Thursday, December 27

In Between

Right now I find myself living 'in between' worlds!

England is 'home' to us but having lived in the States for three years, so much about there has become almost more familiar and normal to us ... but it is no longer home for our family. Tanzania will be the next place that will be home ... but yet not for a couple more months! So it leaves us floating somewhere in the middle!

Over this last week I've been acclimatising to what was once very familiar but as the years go by, living out of the UK, has become less so. In fact, I'm almost embarrassed to admit at the moment there are probably more things that I prefer about life in the States than in the UK!!!

I miss the sheer space and size of things where we were in the States ... right now everything is feeling really small, closed in and claustrophobic. Houses are much closer together, roads narrower and much busier, shops smaller and more expensive, parking spaces minuscule and difficult to manoeuvre into ... and much more! 

On the flip side there is a charm and quaintness about things here that I never found in the States. Little things are more familiar for example knowing which shops will sell the things you need (if they are still where they were last time you were back!). Or being able to eat different types of food that I haven't been able to get hold of since our last trip to the UK.

I have found myself using American English rather than British English expressions many times over the last week and today when we were out shopping we even went to an American chain restaurant for dinner so that we  could enjoy the little familiar things, like booth's and free-refills!!! So, I guess there is some element of living in both places at once!

Being here in the UK is only temporary though and soon we will find ourselves in a culture which is neither American or British and I'm sure we'll find things that we miss from both cultures ... and find others things that we will enjoy even more about life in Tanzania once we become more accustomed with it. 


I often wonder what the girls are making of all of the differences especially as they have never really had a chance to be 'at home' in the UK to begin with. They aren't fully familiar with their parents culture or the ones we have been living in but have their own 'in between' one. 

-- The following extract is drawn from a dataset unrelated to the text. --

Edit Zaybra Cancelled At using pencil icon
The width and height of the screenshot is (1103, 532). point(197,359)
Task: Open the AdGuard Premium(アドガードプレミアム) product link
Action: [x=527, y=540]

That is where the term Third-Culture-Kid (TCK) comes from. Dr Useem coined the term and describes the third culture as ... 
... a shared, or interstitial way of life lived by those who had gone from one culture (the home or first culture) to a host culture (the second) and had developed their own shared way of life with others also living outside their passport cultures.
Making the girls feel as 'at home' as possible, is one of the roles as both a missionary and parent that me and my husband take very seriously and are trying as hard as we can to make the girls as comfortable and as familiar with the different cultures as possible. No doubt there will be many an occasion where we will get it wrong and other times when we make our own family traditions that will cross the cultures instead of embracing any particular one. 

Right now though, it all seems a bit strange as I'm feeling a little like an outsider in my own 'home culture'. I know from previous years that that will pass as we familiarize ourselves with everything again ... but each year it takes just that little bit longer!

1 comment:

  1. oh yes, I know how you feel! I like your post on flexibility too. It's sometimes hard as a Myers Briggs "J" type to see the positives of quite so much change and instability but flexibility can be good! Keep up the good work! Hope you all feel better soon!